Investing

Savings rates are destined to fall – here’s where to invest now


Remember you will pay an annual management fee on top of whatever your stockbroker charges to hold your investment on its platform.

Stockbrokers fees differ widely, depending on the type of asset you own. Hargreaves Lansdown, for example, has a reputation for being expensive – it charges 0.45pc to hold funds, above many of its competitors.
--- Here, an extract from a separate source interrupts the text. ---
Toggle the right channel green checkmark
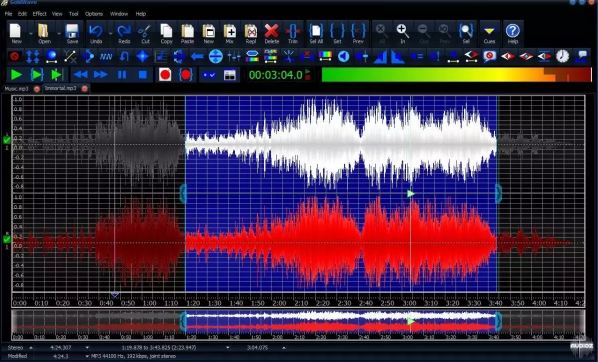[x=6, y=240]
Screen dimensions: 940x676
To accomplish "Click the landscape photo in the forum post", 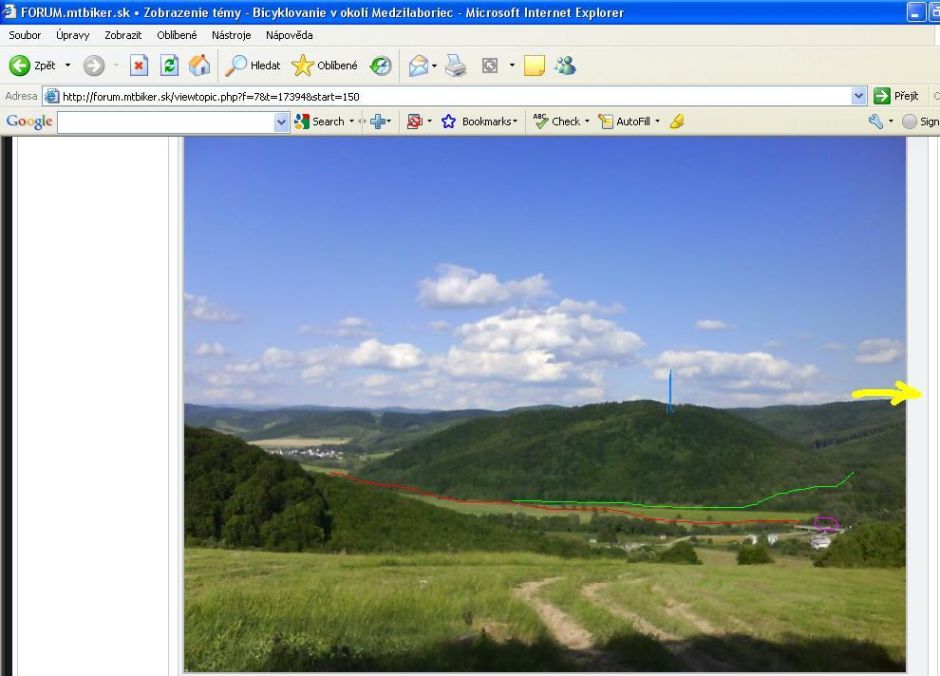I will coord(545,400).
But the broker, Britian’s biggest, caps charges for holding investment trusts at just £45 a year.

Looking for less risk?

Bentley Reid’s Mr Clark said investors should also consider bonds.

He said: “Previously, bond yields were too low to entertain a meaningful allocation to high quality government and/or corporate debt for clients seeking an uplift on their cash savings rates.
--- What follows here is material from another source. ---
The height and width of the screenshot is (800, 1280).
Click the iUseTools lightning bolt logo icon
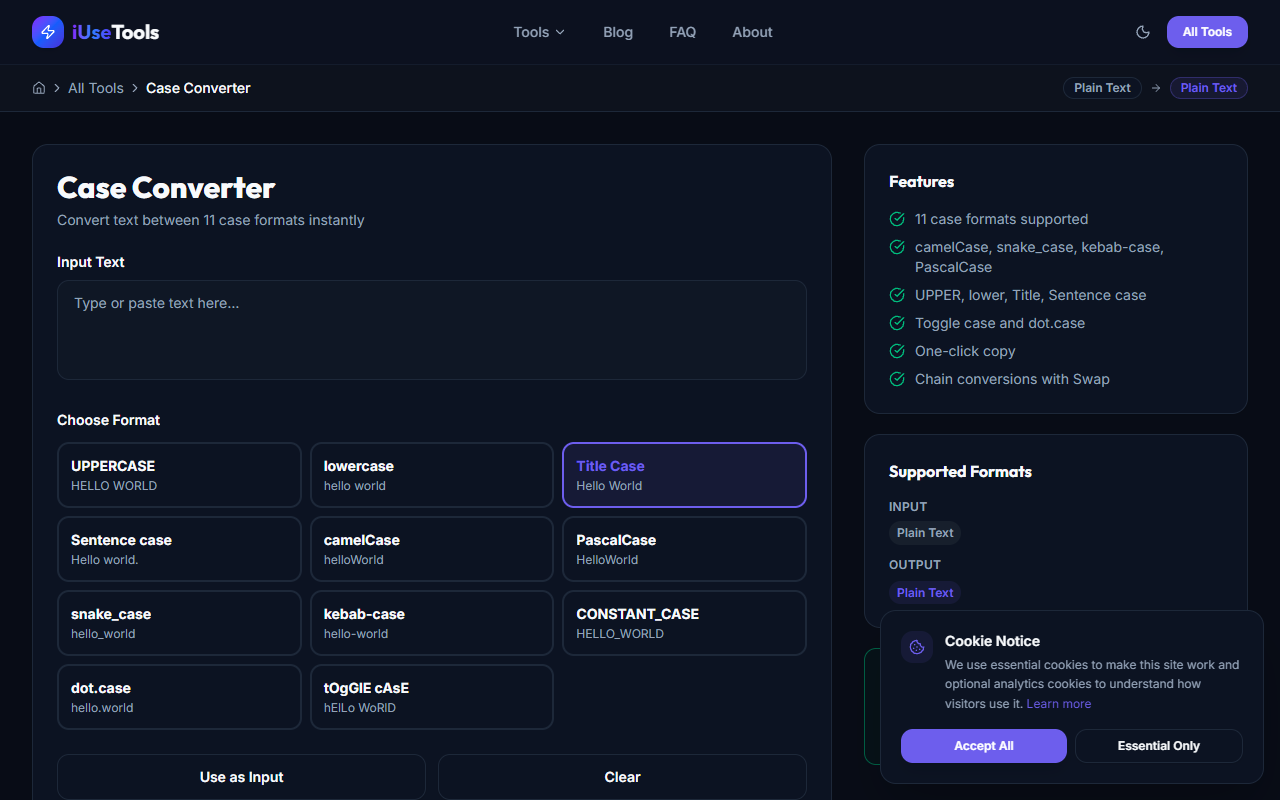point(47,31)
“Now, however, bond yields are still trading at multi-decade highs so this more defensive exposure is very much back in vogue for more conservative savers and investors, particularly with cash deposit rates likely to decline modestly over the coming months.”

For investors seeking this defensive exposure, Dzmitry Lipski, of broker Interactive Investor, picked out the L&G Short Dated Sterling Corporate Bond Index fund.

Given its exposure to company bonds with less than five years to maturity, the fund tends to be “less sensitive to changes in interest rates” than its long-dated counterparts. It charges 0.14pc and is currently yielding 4pc.

For those wanting to add government debt to their portfolio, Lipski recommended the iShares UK Gilts 0-5yr ETF, available for an annual fee of 0.07pc and offering a yield just shy of 4pc.

On the lowest end of the risk spectrum are “money market” funds, which invests in a range of low-risk assets with the aim of preserving capital net of fees.

Mr Lipski’s pick is the Royal London Short-Term Money Market fund, available for a 0.1pc fee and offering a yield in excess of 5pc, although he suggested these kinds of funds should only make up a small portion of your portfolio – roughly 5pc.

With savings rates destined to fall, and soon, it is a good moment to consider reducing the amount you hold on deposit but, remember, anything invested should be considered locked up for at least three years, and preferably a minimum of five. Over the long term, investments offer better capital return, but, unlike savings accounts, this comes with volatility.

Be sure that any move away from your cash savings account doesn’t eat into your rainy day pot, which should hold at least three months’ worth of outgoings.